Aim of the task: Starting at the line that contains "The width and" and ending at the last line of the items below, render each line as one string in a JSON list, skipping blank lines and leaving out the pictures.

Input data:
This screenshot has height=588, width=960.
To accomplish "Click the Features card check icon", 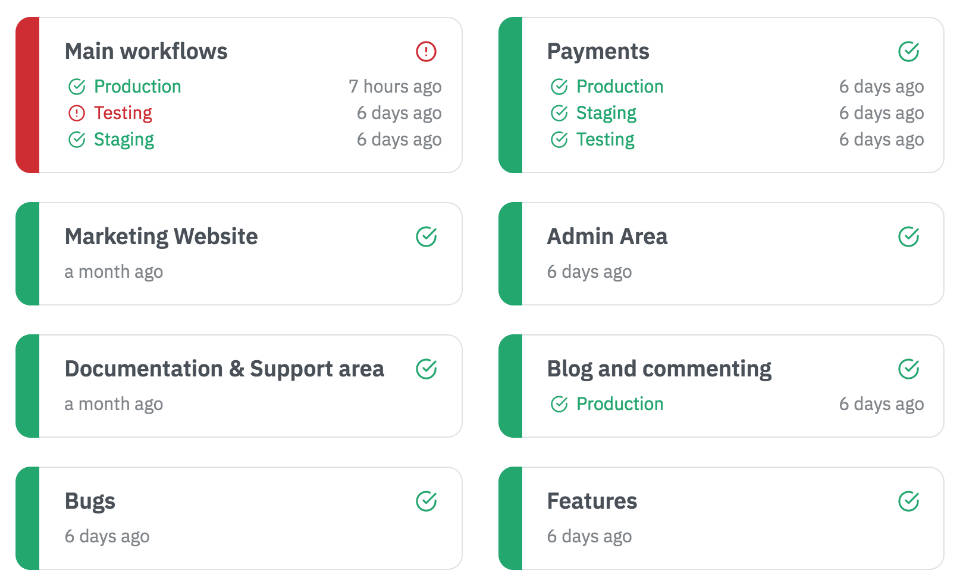I will [908, 501].
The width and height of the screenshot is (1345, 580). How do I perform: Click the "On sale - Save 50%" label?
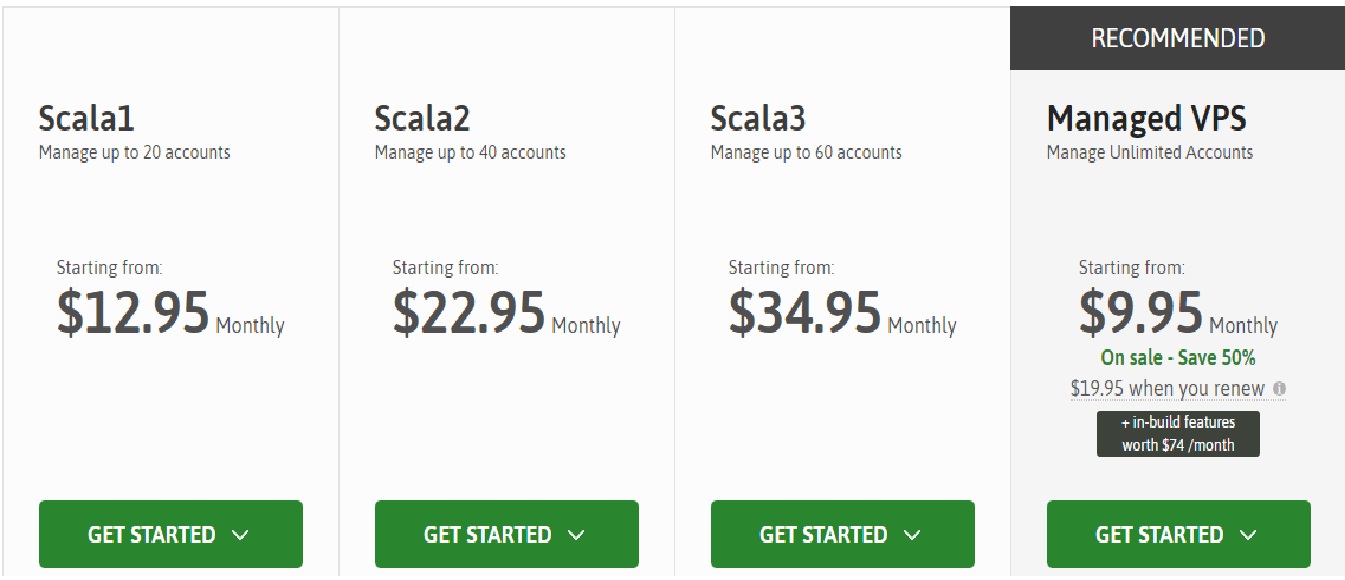(1178, 357)
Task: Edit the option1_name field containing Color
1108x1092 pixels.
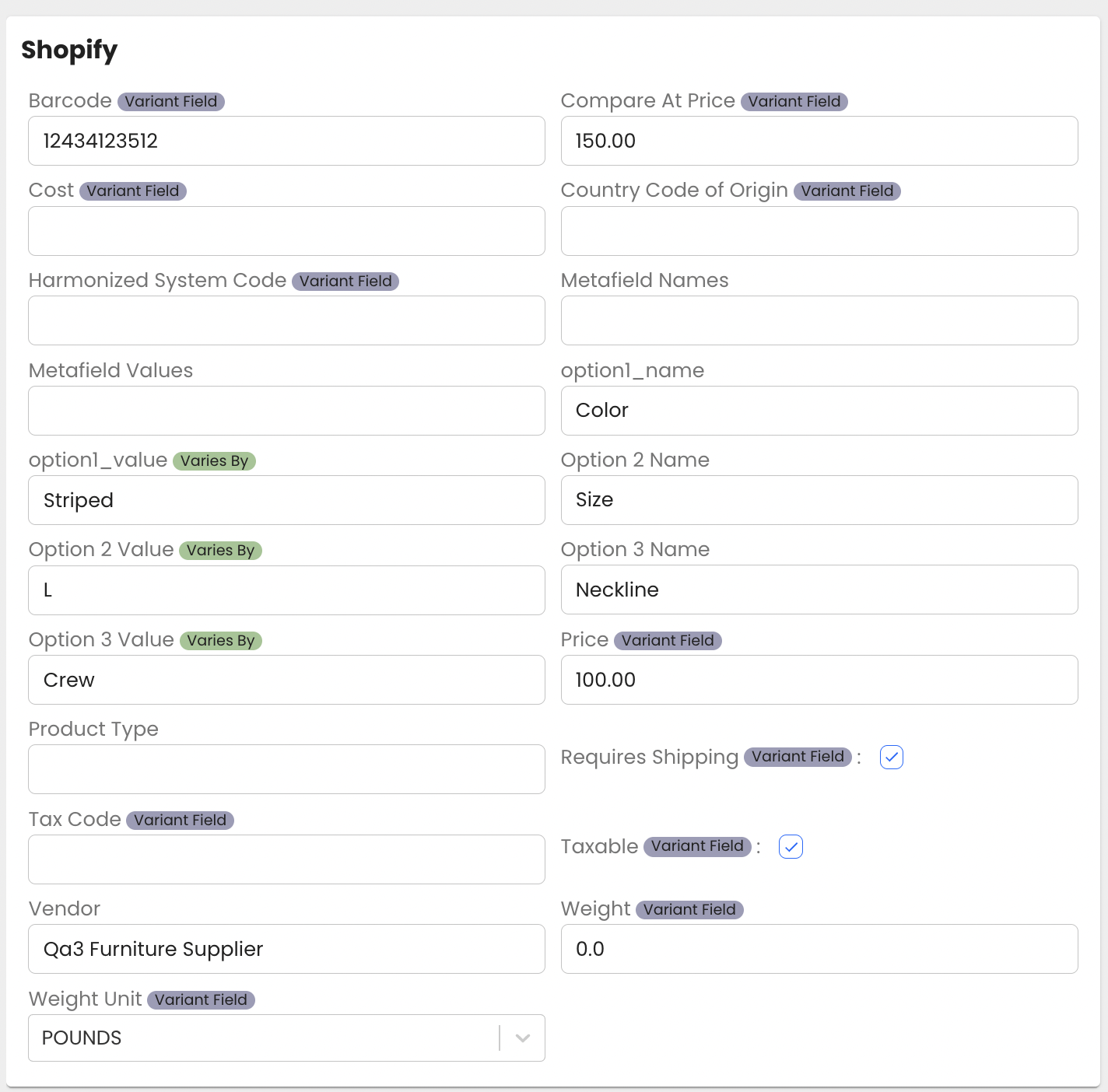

Written answer:
[
  "The width and height of the screenshot is (1345, 580). How do I perform: Click the \"On sale - Save 50%\" label?",
  "(1178, 357)",
  "Task: Edit the option1_name field containing Color",
  "1108x1092 pixels."
]